The Institute for Cancer Research in the United Kingdom is conducting research using gene tests to identify which patients will benefit from PSMA targeting therapies such as Lutetium 177.
"The researchers analysed tumour samples from men with advanced prostate cancer who had been treated at The Royal Marsden NHS Foundation Trust, in order to try to understand why the response to search-and-destroy treatment varied.
They found that the target for these new treatments – a protein molecule called prostate-specific membrane antigen, or PSMA – was present at higher levels on the surface of cancer cells in some patients than others. PSMA levels even varied substantially between different cancer sites in the same patient.

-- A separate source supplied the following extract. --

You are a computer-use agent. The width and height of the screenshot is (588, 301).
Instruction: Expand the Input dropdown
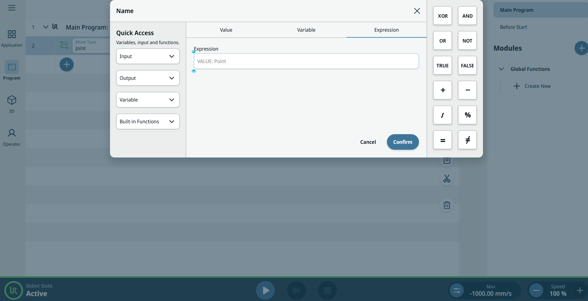point(148,56)

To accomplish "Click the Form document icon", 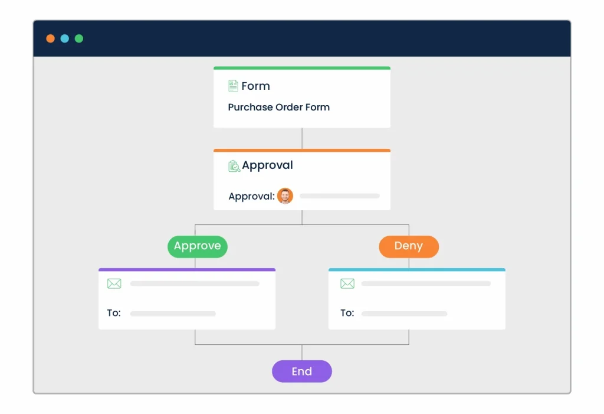I will click(x=233, y=86).
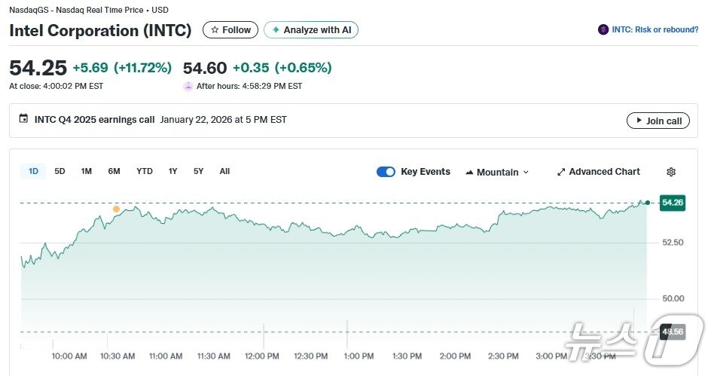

But crucially, the amount of PSMA on the surface of cancer cells was more than four times higher in tumours where there were also faults in DNA repair genes.
That means that testing for genetic faults in DNA repair genes could be used as a first-stage screen to select patients for PSMA-targeted treatment – followed by having tumours scanned using PSMA imaging technology.
The researchers believe that PSMA plays a key role in keeping the genome in cells stable – and could be produced by tumours as a survival mechanism where they are defective in repairing their DNA. This could explain the link between DNA repair faults and high levels of PSMA.
These findings also suggest that combination therapy with other drugs that increase genetic instability could make prostate tumours more likely to respond to PSMA-targeting treatments."